* _Your goal_:
With the line containing "Task: Open the" as the starting point, output every line of the data below through its final line, character for character.

* _The records_:
* * * * *
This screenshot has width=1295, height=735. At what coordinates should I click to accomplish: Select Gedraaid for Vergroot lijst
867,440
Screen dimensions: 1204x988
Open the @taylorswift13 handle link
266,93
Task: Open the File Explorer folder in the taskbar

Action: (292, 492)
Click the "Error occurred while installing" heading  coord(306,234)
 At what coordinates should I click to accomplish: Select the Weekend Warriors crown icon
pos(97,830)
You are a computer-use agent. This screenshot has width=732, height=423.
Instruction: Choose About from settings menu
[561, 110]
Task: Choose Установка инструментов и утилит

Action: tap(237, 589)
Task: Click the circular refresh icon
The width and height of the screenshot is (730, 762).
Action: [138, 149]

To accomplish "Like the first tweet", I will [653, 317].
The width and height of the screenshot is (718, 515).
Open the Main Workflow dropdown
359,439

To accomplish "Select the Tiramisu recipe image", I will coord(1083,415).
* * * * *
* _Completed task_:
Task: Open the File Explorer folder in the taskbar

Action: (292, 492)
Click the "Error occurred while installing" heading  coord(306,234)
 At what coordinates should I click to accomplish: Select the Weekend Warriors crown icon
pos(97,830)
You are a computer-use agent. This screenshot has width=732, height=423.
Instruction: Choose About from settings menu
[561, 110]
Task: Choose Установка инструментов и утилит

Action: tap(237, 589)
Task: Click the circular refresh icon
The width and height of the screenshot is (730, 762).
Action: [138, 149]

To accomplish "Like the first tweet", I will [653, 317].
The width and height of the screenshot is (718, 515).
Open the Main Workflow dropdown
359,439

To accomplish "Select the Tiramisu recipe image", I will coord(1083,415).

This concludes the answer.